Rewrite the rows starting with the line containing "You are a computer-use agent. 472x192 pixels." and going on through the line containing "will pyautogui.click(x=346, y=163).", substituting "px" for every "pixels" and leaving everything else unchanged.

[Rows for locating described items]

------

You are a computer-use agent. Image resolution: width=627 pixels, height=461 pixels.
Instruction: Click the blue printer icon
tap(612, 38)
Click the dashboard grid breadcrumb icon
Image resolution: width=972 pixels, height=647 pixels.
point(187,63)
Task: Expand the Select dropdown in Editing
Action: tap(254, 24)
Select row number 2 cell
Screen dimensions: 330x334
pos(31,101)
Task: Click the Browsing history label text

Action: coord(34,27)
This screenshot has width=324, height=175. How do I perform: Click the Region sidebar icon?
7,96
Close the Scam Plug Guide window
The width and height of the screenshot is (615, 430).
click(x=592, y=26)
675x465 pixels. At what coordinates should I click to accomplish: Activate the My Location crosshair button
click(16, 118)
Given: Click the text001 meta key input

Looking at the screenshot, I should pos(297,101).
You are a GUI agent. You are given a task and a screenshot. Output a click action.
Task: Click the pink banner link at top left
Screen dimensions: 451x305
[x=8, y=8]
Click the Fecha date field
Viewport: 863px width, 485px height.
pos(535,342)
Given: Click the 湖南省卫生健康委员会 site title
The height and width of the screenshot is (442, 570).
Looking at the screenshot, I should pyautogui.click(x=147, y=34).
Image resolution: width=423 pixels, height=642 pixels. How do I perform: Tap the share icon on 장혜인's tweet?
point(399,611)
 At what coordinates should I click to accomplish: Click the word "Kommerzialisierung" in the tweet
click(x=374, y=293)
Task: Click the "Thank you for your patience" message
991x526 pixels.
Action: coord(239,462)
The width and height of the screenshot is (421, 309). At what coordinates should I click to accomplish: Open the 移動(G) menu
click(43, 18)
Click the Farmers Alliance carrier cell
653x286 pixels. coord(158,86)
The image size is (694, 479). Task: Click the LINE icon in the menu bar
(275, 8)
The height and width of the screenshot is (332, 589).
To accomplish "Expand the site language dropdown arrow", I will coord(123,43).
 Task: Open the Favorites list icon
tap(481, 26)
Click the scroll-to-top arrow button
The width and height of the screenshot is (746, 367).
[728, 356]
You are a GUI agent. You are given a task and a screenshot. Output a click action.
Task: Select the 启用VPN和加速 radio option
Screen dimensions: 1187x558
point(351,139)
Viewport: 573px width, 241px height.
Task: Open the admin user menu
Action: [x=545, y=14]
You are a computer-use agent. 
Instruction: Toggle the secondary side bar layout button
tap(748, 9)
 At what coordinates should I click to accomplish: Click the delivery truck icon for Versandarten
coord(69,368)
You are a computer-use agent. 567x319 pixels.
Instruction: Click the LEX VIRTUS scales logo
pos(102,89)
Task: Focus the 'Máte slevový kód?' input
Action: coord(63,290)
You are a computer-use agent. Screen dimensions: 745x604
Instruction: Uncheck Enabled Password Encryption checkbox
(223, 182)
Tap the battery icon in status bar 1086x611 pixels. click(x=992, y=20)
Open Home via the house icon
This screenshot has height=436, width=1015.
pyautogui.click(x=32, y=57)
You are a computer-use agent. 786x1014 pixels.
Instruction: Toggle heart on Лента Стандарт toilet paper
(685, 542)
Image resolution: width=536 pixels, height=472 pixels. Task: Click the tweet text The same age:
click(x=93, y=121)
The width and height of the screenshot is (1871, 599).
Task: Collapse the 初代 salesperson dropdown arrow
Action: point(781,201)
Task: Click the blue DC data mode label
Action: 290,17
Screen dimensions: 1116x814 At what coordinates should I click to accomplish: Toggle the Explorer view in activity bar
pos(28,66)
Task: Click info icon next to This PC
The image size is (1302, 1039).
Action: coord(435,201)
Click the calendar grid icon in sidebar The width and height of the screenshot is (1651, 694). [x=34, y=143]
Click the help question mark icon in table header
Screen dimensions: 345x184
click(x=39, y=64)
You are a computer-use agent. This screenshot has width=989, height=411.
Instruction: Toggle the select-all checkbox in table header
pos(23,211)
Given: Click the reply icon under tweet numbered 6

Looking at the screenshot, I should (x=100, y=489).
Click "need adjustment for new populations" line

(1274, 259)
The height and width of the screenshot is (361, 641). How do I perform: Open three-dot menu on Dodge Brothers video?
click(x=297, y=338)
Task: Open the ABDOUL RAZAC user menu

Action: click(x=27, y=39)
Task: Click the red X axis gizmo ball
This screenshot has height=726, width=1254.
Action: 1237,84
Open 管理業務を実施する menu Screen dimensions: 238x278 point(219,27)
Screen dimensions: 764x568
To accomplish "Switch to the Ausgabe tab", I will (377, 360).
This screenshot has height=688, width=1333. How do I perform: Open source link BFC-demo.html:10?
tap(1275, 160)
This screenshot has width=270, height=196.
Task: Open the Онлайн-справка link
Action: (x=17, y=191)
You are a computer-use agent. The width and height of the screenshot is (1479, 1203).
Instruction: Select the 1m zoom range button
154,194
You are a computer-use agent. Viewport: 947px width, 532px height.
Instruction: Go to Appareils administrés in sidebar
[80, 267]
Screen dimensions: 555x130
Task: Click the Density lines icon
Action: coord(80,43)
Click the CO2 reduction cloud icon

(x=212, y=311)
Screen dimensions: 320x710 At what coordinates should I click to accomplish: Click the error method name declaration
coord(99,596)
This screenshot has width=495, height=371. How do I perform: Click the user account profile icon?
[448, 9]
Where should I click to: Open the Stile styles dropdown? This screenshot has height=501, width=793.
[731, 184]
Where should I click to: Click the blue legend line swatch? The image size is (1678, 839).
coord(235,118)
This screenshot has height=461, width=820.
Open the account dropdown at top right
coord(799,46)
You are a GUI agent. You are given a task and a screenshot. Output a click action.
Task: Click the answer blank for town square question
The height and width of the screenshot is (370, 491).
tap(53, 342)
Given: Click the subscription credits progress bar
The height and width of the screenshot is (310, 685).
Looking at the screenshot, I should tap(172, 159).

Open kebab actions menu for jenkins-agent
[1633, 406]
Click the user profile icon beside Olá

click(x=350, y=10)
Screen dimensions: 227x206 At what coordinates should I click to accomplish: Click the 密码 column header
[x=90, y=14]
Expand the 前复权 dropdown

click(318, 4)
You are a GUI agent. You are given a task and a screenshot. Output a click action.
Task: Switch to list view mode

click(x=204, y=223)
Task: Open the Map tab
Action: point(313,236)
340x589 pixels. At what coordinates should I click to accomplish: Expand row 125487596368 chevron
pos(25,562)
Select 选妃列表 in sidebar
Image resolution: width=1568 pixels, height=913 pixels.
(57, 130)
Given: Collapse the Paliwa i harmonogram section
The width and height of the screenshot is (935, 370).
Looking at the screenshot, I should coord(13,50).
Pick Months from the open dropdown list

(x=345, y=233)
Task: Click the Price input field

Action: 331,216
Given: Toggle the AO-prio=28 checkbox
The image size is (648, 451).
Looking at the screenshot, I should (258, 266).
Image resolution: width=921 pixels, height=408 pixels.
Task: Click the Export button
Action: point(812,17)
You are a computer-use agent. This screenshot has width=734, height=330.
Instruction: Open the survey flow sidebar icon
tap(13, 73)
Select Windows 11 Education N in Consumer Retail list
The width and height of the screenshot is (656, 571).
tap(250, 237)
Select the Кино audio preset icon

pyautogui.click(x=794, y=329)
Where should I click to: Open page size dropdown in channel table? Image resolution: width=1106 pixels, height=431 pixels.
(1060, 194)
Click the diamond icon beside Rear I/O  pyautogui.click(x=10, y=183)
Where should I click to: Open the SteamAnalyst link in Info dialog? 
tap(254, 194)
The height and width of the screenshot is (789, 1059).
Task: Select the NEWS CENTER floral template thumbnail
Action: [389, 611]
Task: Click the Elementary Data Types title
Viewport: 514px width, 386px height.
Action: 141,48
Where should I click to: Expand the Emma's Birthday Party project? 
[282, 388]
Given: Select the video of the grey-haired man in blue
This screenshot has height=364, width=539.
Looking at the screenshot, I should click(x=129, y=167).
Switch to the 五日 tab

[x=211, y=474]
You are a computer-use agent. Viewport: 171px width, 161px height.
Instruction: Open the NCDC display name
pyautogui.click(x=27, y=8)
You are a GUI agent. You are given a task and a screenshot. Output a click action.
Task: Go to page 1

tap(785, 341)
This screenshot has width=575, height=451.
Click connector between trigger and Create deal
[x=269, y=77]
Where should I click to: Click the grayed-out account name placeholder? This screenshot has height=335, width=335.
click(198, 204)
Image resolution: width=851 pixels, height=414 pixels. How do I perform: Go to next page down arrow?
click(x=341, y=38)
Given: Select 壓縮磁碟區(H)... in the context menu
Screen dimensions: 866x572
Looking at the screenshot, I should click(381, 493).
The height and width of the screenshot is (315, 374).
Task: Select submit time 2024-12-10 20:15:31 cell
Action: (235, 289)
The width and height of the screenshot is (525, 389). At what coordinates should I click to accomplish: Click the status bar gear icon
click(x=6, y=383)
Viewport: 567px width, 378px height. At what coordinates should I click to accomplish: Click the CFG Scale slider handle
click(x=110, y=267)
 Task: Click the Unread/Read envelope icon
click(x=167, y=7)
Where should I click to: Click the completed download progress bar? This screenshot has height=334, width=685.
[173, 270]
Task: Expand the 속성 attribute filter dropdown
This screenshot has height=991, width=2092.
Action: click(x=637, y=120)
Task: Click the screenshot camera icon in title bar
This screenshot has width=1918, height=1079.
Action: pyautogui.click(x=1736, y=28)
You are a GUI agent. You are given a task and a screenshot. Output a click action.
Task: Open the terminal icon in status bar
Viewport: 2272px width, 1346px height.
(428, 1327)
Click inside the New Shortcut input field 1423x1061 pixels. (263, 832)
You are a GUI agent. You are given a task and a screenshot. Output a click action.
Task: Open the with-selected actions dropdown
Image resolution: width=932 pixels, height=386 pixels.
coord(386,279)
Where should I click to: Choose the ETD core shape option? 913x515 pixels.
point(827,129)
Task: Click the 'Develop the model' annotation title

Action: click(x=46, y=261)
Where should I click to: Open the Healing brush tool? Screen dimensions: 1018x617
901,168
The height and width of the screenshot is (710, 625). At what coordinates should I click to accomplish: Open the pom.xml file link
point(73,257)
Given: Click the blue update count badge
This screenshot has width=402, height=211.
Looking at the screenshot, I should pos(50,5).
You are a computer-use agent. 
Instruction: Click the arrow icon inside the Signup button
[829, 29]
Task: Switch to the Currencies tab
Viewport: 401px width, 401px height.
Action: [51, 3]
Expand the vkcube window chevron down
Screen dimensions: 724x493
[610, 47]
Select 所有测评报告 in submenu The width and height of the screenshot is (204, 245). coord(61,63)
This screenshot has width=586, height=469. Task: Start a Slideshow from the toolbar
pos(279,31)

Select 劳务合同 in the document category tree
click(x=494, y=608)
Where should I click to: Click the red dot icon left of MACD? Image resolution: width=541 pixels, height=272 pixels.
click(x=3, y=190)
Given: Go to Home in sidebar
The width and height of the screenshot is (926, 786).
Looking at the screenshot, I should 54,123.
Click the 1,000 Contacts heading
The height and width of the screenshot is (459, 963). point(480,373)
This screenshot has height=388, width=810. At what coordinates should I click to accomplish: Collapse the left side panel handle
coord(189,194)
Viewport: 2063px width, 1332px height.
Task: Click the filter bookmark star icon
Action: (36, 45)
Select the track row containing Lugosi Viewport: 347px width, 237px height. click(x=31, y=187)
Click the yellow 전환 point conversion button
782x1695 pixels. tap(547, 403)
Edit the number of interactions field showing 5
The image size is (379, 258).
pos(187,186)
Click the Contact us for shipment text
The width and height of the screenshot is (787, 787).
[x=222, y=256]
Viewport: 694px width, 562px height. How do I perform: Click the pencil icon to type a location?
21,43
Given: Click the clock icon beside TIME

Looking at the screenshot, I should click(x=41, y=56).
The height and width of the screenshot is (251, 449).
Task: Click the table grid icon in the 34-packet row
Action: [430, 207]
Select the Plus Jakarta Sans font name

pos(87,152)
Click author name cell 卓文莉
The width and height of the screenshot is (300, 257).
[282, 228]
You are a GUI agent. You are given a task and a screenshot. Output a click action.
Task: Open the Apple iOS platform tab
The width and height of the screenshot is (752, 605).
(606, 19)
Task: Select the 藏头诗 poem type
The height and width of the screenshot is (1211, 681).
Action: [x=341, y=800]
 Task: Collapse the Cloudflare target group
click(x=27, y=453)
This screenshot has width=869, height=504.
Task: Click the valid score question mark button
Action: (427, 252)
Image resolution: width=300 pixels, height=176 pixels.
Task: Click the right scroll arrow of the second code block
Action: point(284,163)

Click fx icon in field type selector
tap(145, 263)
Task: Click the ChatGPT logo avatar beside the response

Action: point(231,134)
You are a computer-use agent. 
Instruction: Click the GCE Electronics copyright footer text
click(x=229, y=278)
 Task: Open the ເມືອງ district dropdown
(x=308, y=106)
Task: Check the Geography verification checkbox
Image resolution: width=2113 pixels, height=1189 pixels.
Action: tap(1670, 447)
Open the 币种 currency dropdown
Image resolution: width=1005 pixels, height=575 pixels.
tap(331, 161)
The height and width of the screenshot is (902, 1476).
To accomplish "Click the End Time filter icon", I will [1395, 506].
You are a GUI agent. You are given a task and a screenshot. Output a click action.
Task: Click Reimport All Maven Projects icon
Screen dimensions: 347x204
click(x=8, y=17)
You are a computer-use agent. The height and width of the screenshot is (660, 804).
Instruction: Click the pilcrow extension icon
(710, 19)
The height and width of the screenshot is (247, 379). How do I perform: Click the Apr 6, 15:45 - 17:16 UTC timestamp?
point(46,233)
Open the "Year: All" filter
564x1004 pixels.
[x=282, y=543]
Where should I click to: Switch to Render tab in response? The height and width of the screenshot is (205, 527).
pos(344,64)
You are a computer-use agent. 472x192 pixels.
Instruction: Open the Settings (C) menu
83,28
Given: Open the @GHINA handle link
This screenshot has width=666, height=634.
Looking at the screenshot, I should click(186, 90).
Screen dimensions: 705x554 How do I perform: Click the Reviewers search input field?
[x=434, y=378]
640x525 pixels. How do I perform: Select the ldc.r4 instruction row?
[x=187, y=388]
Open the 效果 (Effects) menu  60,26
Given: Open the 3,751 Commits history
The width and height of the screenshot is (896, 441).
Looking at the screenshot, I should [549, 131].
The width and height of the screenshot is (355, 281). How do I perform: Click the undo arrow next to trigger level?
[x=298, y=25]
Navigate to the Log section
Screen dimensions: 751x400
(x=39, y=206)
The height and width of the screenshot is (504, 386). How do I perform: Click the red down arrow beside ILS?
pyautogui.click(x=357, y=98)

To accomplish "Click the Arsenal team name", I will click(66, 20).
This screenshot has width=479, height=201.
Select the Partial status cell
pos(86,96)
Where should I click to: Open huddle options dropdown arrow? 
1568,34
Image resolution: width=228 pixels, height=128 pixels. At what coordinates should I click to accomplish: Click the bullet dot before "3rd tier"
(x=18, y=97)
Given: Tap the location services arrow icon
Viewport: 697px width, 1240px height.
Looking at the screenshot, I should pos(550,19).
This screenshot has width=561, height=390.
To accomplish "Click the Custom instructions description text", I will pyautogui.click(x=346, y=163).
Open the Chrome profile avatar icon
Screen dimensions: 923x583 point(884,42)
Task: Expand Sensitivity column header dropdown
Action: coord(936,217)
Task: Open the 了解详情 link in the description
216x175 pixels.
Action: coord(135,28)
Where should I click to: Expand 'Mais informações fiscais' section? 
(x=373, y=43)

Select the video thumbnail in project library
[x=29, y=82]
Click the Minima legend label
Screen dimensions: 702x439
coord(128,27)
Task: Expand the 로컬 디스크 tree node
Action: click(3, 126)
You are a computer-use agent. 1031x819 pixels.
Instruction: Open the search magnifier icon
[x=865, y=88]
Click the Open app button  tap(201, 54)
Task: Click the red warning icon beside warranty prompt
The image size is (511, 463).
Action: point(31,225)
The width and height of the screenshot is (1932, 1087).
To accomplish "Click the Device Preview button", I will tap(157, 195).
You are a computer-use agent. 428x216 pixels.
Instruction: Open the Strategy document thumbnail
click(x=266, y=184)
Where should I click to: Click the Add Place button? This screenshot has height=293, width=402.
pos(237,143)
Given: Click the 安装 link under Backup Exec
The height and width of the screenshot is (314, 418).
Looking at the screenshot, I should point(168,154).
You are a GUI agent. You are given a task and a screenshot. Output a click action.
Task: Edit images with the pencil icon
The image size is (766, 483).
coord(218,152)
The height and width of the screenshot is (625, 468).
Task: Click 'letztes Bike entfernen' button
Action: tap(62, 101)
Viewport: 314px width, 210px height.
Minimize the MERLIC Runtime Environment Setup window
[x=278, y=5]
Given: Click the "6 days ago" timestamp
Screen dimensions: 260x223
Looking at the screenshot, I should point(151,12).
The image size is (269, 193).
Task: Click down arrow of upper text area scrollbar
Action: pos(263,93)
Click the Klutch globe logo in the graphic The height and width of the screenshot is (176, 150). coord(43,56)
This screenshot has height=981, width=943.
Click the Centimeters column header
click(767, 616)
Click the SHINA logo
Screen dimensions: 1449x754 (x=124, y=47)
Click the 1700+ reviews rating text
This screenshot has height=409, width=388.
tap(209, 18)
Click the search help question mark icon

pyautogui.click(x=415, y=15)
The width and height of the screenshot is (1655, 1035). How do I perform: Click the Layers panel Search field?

------

**FINISHED TASK**
You are a computer-use agent. 472x192 px.
Instruction: Open the Settings (C) menu
83,28
Given: Open the @GHINA handle link
This screenshot has width=666, height=634.
Looking at the screenshot, I should click(186, 90).
Screen dimensions: 705x554 How do I perform: Click the Reviewers search input field?
[x=434, y=378]
640x525 px. How do I perform: Select the ldc.r4 instruction row?
[x=187, y=388]
Open the 效果 (Effects) menu  60,26
Given: Open the 3,751 Commits history
The width and height of the screenshot is (896, 441).
Looking at the screenshot, I should [549, 131].
The width and height of the screenshot is (355, 281). How do I perform: Click the undo arrow next to trigger level?
[x=298, y=25]
Navigate to the Log section
Screen dimensions: 751x400
(x=39, y=206)
The height and width of the screenshot is (504, 386). How do I perform: Click the red down arrow beside ILS?
pyautogui.click(x=357, y=98)

To accomplish "Click the Arsenal team name", I will click(66, 20).
This screenshot has width=479, height=201.
Select the Partial status cell
pos(86,96)
Where should I click to: Open huddle options dropdown arrow? 
1568,34
Image resolution: width=228 px, height=128 px. At what coordinates should I click to accomplish: Click the bullet dot before "3rd tier"
(x=18, y=97)
Given: Tap the location services arrow icon
Viewport: 697px width, 1240px height.
Looking at the screenshot, I should pos(550,19).
This screenshot has width=561, height=390.
To accomplish "Click the Custom instructions description text", I will pyautogui.click(x=346, y=163).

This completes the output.